Add NCCL_ASYNC_ERROR_HANDLING as an environment variable (#59109)
Summary:
Fixes https://github.com/pytorch/pytorch/issues/57878.
This adds `NCCL_ASYNC_ERROR_HANDLING` as a DDP relevant environment variable and includes a check for that variable in the test `test_dump_DDP_relevant_env_vars()`. Notably, the modified test now checks for the new variable but does not check for any of the other previously-existing relevant environment variables that were not already tested for (e.g. `NCCL_BLOCKING_WAIT`).
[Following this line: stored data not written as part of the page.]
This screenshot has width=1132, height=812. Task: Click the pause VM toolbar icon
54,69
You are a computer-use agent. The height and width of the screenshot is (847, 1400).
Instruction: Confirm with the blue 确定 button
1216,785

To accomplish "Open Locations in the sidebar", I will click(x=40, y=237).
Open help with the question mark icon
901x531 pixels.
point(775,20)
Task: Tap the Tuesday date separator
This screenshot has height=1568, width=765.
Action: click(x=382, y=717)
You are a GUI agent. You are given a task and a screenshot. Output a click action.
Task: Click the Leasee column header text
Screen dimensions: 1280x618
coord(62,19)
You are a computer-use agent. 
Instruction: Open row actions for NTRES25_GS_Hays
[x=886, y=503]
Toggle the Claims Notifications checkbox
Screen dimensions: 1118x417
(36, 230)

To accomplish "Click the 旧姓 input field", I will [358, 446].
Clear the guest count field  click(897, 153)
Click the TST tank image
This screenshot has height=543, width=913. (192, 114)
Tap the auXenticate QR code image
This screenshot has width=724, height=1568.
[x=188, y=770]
The change was tested via the following on an AI AWS cluster:
`WORLD_SIZE=2 BACKEND=nccl gpurun pytest test/distributed/test_distributed_spawn.py -k test_dump_DDP_relevant_env_vars -vs`
Pull Request resolved: https://github.com/pytorch/pytorch/pull/59109
Reviewed By: H-Huang, SciPioneer
Differential Revision: D28761148
Pulled By: andwgu
fbshipit-source-id: 7be4820e61a670b001408d0dd273f65029b1d2fe
diff --git a/torch/nn/parallel/distributed.py b/torch/nn/parallel/distributed.py
index f02b455..27af282 100644
--- a/torch/nn/parallel/distributed.py
+++ b/torch/nn/parallel/distributed.py
@@ -94,6 +94,7 @@
"NCCL_COLLNET_ENABLE",
"NCCL_TOPO_FILE",
"NCCL_TOPO_DUMP_FILE",
+ "NCCL_ASYNC_ERROR_HANDLING",
]
formatted_output = ""
for var in relevant_env_vars:
diff --git a/torch/testing/_internal/distributed/distributed_test.py b/torch/testing/_internal/distributed/distributed_test.py
index 4714b19..184dbc8 100644
--- a/torch/testing/_internal/distributed/distributed_test.py
+++ b/torch/testing/_internal/distributed/distributed_test.py
@@ -578,6 +578,7 @@
"MASTER_PORT",
"WORLD_SIZE",
"NCCL_TOPO_DUMP_FILE", # N/A
+ "NCCL_ASYNC_ERROR_HANDLING",
]
for var in vars:
line = format_line(var)